Robert Morris University is for the seventh year a part of the Volunteer Income Tax Assistance program, which allows low-income citizens and international and foreign individuals to have volunteers to help file their taxes.
The VITA program offers free tax help to low-income people who make $54,000 or less, people with disabilities and those who speak limited English. The program sites are staffed by IRS-certified volunteers.
In order for people to get their taxes filed, they are required to a Photo I.D. and Social Security card for you and all of your spouses and dependents. A list of all things required to bring to a VITA site can be found HERE.
Robert Morris University offers training for students to be able to participate in the program. Students could attend any of the training sites around Pittsburgh so that the training fits around their schedules. RMU was one of the only sites that offered the training to do military and international taxes.
“So my first year, it was just basic and advanced tax preparation. Since then, because of RMU, we are the only site that does this. We do military tax preparation, international, foreign student, we now do HSA and rental income as well,” said Dr. Marcel C. Minutolo, the associate professor of management. “So all these different services have been added on because of RMU’s involvement in it.”
The program, which has been held previously in the Jefferson building, was moved to a computer lab in the business school.
“We had been doing it in Jefferson for five years. Jefferson, of course, was a big lab. It had a lot of space, people knew we were there,” said Minutolo. “That’s one of the challenges. If people got lost on campus, people knew to send them to Jefferson at this point. If they went to the police station, the police officers knew we were in Jefferson.”
This year, the Robert Morris site was staffed by 21 volunteers. About half of the volunteers are RMU students, according to Dr. Minutolo. Six of the volunteers are employees from accounting firms such as Deloitte.
“The first week or two are always challenging for a variety of reasons. One, none of us have worked in the system for at least a year and many of us are new and figuring out where all the right buttons are.

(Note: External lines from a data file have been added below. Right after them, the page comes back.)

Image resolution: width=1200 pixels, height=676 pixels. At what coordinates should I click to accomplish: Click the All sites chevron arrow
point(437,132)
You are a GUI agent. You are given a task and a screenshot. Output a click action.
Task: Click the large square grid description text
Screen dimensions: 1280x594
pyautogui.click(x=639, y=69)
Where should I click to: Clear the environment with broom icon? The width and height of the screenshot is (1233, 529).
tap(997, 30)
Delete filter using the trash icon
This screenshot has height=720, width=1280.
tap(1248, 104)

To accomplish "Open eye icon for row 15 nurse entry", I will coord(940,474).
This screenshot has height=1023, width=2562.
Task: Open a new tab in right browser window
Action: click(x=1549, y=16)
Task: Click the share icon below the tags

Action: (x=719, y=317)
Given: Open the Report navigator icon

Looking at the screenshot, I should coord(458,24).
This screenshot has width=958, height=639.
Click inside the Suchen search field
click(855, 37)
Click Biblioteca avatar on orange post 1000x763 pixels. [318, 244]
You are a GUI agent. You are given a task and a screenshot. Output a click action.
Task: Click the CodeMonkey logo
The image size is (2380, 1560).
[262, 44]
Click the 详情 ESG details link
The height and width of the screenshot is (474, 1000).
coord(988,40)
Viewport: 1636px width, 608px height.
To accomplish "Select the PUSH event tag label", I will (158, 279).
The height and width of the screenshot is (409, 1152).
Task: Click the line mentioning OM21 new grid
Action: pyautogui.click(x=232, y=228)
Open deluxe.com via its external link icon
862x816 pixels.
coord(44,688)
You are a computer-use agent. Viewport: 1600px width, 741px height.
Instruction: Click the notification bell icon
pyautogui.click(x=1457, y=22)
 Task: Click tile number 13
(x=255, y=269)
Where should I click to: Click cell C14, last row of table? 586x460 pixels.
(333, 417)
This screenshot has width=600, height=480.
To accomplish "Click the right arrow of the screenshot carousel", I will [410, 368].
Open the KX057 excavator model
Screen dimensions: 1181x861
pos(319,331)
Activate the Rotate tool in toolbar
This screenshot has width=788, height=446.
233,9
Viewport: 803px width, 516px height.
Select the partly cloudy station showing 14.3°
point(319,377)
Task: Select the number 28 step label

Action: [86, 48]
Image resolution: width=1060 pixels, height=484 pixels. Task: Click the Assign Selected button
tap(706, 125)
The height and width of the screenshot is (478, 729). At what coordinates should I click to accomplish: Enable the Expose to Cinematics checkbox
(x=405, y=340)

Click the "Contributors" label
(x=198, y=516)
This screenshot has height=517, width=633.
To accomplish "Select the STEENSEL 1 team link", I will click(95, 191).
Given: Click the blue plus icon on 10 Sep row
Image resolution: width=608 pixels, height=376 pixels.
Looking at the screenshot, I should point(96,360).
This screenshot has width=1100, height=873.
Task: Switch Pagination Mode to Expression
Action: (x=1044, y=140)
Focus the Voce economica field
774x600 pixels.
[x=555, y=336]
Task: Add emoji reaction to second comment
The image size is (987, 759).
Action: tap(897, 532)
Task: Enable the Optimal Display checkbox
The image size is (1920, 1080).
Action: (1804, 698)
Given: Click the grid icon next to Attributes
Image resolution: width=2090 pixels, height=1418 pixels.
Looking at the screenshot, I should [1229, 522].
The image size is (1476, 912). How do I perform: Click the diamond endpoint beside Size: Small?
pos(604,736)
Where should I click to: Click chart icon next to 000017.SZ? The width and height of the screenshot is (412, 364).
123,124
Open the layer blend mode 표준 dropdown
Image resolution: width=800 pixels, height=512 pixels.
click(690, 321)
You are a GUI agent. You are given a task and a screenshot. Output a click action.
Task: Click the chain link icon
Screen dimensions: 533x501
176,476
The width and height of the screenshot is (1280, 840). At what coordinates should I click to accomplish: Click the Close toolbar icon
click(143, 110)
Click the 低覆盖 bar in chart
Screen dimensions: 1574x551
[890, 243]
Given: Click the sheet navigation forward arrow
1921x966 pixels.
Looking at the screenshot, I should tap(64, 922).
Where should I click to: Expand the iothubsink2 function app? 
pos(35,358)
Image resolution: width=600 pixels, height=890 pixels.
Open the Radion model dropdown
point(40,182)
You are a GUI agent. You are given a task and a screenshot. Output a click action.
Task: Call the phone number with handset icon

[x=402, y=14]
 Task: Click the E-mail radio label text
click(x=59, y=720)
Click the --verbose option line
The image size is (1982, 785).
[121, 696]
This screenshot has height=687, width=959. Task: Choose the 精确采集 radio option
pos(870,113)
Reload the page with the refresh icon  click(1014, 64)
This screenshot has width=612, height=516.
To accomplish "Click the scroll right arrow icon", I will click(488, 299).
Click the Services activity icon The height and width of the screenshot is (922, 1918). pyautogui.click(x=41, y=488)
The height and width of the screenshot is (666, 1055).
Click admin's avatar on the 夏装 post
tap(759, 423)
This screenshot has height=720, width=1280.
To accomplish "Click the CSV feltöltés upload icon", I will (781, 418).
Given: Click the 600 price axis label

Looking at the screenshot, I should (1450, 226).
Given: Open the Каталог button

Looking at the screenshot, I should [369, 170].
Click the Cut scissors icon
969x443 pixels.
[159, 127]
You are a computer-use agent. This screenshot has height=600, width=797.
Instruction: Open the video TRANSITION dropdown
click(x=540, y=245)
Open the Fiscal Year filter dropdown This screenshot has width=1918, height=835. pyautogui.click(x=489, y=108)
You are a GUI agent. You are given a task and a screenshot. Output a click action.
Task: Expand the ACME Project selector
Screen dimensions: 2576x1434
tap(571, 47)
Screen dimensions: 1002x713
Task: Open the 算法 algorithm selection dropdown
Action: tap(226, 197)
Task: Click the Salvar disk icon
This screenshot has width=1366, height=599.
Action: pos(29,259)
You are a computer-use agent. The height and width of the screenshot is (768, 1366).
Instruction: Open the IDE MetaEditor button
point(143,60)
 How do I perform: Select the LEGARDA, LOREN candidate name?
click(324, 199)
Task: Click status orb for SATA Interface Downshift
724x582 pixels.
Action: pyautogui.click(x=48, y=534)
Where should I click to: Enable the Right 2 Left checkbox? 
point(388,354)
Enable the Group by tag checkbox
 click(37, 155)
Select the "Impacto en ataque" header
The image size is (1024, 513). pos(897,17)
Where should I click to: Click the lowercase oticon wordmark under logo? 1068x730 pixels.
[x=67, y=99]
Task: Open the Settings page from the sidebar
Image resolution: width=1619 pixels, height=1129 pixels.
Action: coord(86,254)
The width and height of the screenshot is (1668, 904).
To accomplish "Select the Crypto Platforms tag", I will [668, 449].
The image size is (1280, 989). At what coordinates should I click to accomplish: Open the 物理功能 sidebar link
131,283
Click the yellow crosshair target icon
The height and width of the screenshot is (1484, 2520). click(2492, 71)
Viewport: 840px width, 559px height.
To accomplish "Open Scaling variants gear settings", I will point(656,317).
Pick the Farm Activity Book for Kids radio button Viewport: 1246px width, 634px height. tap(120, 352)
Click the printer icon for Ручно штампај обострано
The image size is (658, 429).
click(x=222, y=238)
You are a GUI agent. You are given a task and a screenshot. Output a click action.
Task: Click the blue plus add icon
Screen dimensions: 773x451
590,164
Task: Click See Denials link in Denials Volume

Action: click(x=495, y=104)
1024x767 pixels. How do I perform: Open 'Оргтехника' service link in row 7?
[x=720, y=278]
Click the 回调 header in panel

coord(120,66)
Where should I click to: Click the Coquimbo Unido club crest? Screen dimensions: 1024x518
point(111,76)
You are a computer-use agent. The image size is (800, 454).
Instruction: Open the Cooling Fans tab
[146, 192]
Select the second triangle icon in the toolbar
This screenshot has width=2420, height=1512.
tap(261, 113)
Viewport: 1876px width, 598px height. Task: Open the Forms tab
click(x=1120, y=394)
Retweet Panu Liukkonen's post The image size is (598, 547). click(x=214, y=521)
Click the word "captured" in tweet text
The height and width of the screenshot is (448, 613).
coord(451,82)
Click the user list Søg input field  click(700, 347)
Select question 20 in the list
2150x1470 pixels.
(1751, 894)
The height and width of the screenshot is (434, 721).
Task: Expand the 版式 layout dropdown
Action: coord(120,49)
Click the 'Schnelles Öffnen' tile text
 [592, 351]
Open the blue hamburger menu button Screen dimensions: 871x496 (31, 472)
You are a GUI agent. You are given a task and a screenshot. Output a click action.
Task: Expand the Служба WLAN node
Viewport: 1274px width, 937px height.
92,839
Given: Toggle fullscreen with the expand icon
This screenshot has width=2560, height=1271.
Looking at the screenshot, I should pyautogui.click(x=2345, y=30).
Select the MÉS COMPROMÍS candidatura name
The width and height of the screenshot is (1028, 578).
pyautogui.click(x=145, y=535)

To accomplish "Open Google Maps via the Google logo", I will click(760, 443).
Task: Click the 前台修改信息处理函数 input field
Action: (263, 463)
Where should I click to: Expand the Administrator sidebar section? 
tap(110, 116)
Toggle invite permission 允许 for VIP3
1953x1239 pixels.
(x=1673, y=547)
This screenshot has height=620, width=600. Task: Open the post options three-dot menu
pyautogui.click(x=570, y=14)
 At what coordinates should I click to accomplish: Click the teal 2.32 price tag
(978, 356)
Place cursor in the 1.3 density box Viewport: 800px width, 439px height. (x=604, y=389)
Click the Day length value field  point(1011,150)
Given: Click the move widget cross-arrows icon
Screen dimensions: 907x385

It’s like any software: there is a learning curve,” said Minutolo. “I try to remind … our younger interns or volunteers, I say, ‘Look, if someone is frustrated, it’s not you.’ Remember, for most individuals getting their taxes done is a stressful event.”
Students who participated in the program had the choice of either volunteering to help out, or they could pursue it as an internship. The difference between the two is the number of hours that the student would be required to work on-site.
“Every year I say I’m never doing this again, and every year I come back,” said Minutolo. “I would like to continue doing this indefinitely. It’s a really good service, the impact is large and it gets people who aren’t familiar with RMU on RMU’s campus.”